This Is Really Not Good Oracle Application (but it does work)

January 16, 2013

I ran into another interesting problem some time ago that I decided to write about just recently. This problem is interesting because it is a great example of an Oracle application that should not use Oracle at all. It also makes it clear that too many programmers these days don’t know much about anything outside of their favorite computer language, which is almost always Java. On the other hand, it also shows that Oracle can be used in applications that it is really unsuited for, if you throw enough hardware at the problem.

So, here is the application: we have a large company that is taking transactions from many different sources at the same time, hundreds of thousands of transactions. The application is not actually auditing the transactions, all it is doing is counting the transactions every minute then displaying a bar graph to a dashboard, along with some other statistics. In other words, it’s a very basic dashboard application.

The process is this: Every transaction that comes in is written to an Oracle table with some basic information (none of which is privacy type identify information). The information includes the time, type, and location of the transaction, and the time it took to run the transaction. At the end of each minute, a query is run to retrieve from the Oracle table (qualifying on the minute) to count and display that information on a dashboard. Then some basic statistical information is calculated. The minute by minute transaction information is saved for six days, then deleted.

Obviously, this really isn’t a good use for Oracle. It would make much more sense to count this data as it comes in and send it to the dashboard at the end of each minute, and only writing the summary information to the Oracle database. Writing individual transactions to the database for no other reason than displaying counts to a dashboard is rather pointless. This method being has thousands more writes per minute than are really needed, and one more read per minute. This entire operation could be done much more efficiently using a traditional programming language such as FORTRAN or C, or even PASCAL or ADA. I suspect even a good Perl scripter could produce something that would accomplish what needs to be done much more effectively. All that is really needed is to count the required information as it comes in, add the totals, write the totals to the database, send the summary to the dashboard, and dump the data. For this type of application, there is no good reason at all to use the Oracle database to store the individual transactions, with all the overhead of maintaining read and write consistency. From the start, this appeared to be a classic circular queue design that could be handled very well with a 3rd generation language, and with much less overhead.

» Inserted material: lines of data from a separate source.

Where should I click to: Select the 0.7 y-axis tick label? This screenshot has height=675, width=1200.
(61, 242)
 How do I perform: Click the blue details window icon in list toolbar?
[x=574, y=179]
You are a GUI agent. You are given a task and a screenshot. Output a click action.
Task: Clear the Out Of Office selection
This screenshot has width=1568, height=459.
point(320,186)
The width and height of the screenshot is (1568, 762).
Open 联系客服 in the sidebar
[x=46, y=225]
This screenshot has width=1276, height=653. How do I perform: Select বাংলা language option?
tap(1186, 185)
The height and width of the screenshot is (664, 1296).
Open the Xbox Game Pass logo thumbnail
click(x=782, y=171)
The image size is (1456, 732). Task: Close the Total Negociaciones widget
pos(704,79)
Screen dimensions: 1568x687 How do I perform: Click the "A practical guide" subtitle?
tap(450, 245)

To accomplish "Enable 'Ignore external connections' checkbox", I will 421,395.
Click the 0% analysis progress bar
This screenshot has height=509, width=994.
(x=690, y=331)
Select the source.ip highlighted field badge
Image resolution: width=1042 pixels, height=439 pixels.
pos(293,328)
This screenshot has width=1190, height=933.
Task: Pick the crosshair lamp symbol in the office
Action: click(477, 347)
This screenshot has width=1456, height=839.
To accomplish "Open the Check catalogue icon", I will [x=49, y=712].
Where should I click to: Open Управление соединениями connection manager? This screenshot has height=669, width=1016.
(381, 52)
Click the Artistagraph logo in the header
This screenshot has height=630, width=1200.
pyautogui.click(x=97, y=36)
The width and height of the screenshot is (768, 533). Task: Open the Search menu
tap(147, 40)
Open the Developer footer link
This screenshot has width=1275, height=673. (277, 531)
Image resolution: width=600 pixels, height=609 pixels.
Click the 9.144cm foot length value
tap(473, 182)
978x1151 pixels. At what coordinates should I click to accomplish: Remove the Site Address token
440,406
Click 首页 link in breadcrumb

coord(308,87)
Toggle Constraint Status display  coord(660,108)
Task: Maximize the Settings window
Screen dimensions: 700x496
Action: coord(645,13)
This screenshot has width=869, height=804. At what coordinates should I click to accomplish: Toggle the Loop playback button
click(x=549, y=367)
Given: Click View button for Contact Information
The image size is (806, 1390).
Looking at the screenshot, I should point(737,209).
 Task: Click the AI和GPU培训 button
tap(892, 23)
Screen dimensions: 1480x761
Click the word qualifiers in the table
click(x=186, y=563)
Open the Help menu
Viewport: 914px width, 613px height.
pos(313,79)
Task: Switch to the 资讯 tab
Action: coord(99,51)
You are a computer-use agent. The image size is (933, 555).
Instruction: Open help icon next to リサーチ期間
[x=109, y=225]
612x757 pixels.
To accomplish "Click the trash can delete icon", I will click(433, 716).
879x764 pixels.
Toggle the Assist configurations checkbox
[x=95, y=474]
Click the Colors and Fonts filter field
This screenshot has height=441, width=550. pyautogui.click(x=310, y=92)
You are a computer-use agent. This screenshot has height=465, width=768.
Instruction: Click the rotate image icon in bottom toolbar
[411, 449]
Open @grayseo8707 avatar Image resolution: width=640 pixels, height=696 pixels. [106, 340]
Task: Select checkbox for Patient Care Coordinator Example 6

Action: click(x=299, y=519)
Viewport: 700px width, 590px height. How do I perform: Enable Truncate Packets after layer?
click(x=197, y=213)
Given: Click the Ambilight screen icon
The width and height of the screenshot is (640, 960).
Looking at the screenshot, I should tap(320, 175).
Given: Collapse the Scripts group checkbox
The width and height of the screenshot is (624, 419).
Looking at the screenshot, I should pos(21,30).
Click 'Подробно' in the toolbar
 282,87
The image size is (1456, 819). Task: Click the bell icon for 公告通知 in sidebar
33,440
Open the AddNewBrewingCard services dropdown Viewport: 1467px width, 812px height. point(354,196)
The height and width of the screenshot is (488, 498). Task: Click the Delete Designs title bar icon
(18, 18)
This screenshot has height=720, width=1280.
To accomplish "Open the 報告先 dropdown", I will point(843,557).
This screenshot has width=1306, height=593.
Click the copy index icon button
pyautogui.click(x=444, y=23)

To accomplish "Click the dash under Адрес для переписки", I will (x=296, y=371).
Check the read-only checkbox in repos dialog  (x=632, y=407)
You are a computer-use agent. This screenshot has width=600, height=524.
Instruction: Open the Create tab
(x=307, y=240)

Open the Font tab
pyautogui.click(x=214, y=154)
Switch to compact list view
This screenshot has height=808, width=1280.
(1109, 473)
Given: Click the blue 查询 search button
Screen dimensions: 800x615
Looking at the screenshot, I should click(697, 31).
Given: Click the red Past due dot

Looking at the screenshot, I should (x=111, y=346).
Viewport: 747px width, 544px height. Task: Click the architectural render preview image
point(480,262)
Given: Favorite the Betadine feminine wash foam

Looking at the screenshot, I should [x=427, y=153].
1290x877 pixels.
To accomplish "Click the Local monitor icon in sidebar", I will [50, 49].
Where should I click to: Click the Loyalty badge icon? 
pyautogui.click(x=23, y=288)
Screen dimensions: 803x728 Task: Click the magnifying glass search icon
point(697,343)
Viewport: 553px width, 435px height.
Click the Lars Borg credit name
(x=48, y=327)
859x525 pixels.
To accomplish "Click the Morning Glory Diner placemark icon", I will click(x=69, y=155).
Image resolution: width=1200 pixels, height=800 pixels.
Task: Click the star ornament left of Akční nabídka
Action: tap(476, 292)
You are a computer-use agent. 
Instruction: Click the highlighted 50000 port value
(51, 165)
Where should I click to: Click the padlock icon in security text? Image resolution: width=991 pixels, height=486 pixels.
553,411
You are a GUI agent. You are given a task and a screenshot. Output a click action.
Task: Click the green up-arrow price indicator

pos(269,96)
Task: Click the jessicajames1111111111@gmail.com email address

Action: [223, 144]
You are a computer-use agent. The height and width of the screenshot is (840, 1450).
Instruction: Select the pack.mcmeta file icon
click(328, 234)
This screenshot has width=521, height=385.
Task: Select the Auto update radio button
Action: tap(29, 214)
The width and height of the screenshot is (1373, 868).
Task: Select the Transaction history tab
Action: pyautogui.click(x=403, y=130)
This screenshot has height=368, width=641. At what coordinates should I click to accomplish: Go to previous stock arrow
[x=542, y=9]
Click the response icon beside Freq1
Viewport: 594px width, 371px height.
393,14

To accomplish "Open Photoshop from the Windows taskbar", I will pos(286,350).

What was produced was a purely database application written in Java that leverages none of the inherent advantages of a third generation language, and as a consequence requires a server of tremendous power to handle the load. The server has 256G RAM with 128 CPU’s (not sure how that breaks out in physical cores).

Originally, the data was to be stored in a standard Oracle table, un-partitioned, with a regularly scheduled delete process to delete the old data. Needless to say, this resulted in continuously growing table, large gaps in the indices, and gradually deteriorating performance. Eventually, the design team got hold of a DBA to try and figure out what was going on with their performance. Needless to say, they should have had one involved from the start, instead of bringing in one at the end, a week before they planned to move to production.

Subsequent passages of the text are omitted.